With the rise of the internet came many new applications that both used and collected data. For some of these applications, the volumes of data were just too large for any single database server. They became known as webscale applications. At the same time, the price of storing data was falling exponentially (and had been for some time). Then in 2002, Seth Gilbert and Nancy Lynch published a formal proof of what is now known as the CAP Theorem.

CAP theorem

It states that when you partition your data across multiple servers, there is an inescapable trade-off between data being immediately available and receiving a consistent across those partitions. To take advantage of these new webscale opportunities, the new tools would be needed. Thus began the age of Big Data.

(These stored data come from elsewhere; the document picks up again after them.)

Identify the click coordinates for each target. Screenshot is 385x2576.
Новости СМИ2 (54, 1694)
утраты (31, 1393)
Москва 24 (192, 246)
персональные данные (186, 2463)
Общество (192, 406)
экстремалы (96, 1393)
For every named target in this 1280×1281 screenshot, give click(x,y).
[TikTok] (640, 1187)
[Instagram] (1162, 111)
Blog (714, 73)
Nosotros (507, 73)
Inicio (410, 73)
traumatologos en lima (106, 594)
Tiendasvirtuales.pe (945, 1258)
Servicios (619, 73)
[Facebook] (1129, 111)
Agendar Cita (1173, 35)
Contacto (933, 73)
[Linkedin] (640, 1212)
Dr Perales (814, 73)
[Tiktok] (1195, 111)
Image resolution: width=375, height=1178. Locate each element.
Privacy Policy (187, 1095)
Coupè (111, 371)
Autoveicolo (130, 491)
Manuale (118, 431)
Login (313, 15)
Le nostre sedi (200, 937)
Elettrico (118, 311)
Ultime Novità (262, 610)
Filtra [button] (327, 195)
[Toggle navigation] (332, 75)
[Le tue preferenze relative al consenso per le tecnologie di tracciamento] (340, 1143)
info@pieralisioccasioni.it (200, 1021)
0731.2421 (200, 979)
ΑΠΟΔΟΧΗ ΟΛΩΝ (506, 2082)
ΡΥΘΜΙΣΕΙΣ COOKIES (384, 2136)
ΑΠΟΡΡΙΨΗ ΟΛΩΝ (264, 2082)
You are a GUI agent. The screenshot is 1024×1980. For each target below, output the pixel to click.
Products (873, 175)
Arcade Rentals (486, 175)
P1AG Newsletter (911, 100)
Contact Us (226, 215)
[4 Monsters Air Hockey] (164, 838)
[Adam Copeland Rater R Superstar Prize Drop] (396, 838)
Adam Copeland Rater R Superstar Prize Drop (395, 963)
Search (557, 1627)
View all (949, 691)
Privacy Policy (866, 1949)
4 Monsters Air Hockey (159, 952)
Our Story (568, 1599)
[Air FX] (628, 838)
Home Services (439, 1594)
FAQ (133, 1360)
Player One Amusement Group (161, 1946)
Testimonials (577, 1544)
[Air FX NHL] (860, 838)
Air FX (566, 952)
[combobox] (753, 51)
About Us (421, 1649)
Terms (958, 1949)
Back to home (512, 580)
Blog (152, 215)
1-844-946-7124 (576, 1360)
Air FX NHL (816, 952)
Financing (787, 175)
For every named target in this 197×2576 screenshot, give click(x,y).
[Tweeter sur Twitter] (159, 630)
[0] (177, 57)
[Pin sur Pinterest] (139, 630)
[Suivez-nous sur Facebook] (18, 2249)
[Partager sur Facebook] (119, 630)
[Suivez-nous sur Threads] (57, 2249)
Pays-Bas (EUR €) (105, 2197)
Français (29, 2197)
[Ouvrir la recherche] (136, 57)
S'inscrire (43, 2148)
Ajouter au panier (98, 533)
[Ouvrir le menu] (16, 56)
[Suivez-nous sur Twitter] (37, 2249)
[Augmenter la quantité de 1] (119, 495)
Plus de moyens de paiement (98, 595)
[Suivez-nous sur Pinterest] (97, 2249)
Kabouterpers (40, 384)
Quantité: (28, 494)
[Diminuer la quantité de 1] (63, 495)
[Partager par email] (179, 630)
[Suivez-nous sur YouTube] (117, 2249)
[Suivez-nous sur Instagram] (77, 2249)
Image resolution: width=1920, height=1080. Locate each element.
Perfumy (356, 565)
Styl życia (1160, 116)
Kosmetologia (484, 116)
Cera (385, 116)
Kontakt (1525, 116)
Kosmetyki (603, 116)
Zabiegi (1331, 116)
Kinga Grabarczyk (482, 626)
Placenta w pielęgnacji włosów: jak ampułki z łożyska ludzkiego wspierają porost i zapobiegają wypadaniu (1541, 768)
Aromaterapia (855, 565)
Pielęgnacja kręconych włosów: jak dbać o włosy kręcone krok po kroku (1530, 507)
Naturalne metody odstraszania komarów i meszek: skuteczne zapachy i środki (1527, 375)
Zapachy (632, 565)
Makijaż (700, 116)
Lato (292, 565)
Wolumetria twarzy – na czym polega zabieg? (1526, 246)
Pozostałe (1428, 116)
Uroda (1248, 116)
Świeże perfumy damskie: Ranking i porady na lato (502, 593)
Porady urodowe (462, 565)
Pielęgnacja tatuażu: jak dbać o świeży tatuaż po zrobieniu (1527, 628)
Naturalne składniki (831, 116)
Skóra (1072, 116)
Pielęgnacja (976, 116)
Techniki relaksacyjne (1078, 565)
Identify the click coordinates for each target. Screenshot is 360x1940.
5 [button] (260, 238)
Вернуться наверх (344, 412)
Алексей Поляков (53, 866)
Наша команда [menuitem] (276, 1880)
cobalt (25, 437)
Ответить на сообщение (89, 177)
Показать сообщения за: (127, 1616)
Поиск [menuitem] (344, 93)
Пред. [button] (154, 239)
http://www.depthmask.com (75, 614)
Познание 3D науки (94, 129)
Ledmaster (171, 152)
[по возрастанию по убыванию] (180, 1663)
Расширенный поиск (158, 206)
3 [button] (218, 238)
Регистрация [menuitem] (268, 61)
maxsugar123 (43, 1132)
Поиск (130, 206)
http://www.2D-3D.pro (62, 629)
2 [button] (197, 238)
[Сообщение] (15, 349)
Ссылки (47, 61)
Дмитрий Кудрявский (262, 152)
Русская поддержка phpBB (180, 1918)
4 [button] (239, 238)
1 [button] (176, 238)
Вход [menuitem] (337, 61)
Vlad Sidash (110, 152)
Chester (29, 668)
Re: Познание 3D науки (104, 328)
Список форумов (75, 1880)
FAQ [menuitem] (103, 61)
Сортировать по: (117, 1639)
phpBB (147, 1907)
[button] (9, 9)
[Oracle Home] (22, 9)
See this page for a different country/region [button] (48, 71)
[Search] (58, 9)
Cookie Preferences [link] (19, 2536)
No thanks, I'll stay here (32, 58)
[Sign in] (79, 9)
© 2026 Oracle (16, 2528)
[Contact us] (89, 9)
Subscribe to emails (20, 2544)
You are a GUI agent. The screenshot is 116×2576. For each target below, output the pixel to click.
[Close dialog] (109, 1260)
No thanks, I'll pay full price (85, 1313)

The Rise of the Big Data Engineer

Initial successes were in-house solutions by now tech-giants such as Google's Big Table; but soon the landscape was filled with open source solutions such as Memcached(2003), CouchDB(2005), and Hadoop(2006). A second wave followed in 2008-2009 with No-SQL databases such HBase, Cassandra, Redis, Riak, and MongoDB. Selling hardware and services to support these open source was, and still is, lucrative for companies such as Datastax and Hortonworks.

So what do you call someone who engineers solutions to big data problems? Well, you call them a "Big Data Engineer" of course.

Data Engineering and the Relative Fall of Big Data

Big Data Engineer vacancy trend

Job vacancy trend for Big Data Engineer in the UK Source: itjobwatch.co.uk

With so many people making so much money with "Big Data" it became beyond buzz-worthy. The hype-train was running full steam and all were aboard. Many of the companies sold "Big Data", didn't have webscale data. Other, cheaper solutions would have served some clients better--begging the question, "just how big is big data"?

Big Data Trend

Google Trends: Big Data 2004-2020

Cooler heads now see these tools as part of the toolbox and use them judiciously. Dropping the "Big" from "Big Data Engineer" re-focuses on finding right solutions. It's also more in-line with the term, "Data Scientist"--I've never heard someone refer to themselves as a "Big Data Scientist".

Data Engineer Vs Data Scientist

Some people love dogs. Others love cats. Many love both.

All data engineers do some analytics. All data scientists do some programming. Some people are both; they conduct sophisticated analytics and write production-quality software. Looking into the job statistics yet again the difference is clear.

SkillData EngineerData Scientist
Python66%91%
SQL56%47%
AWS42%42%
ETL42%-
Big Data40%40%
Machine Learning19%75%
Statistics-75%
Agile Software Development29%-
Data Warehousing27%-

Frequency of Skill Appearing in Job Ads for Data Engineers and Scientists

Data Scientists are expected to be proficient in machine learning and statistics, but not agile software engineers. They are expect to know SQL, but not be database experts (hence no ETL or data warehousing).

Data Engineering is Still Evolving

These terms will continue to shift as technology evolves and the challenges we face change. The fun of the industry is that it is dynamic. There is always something new to learn.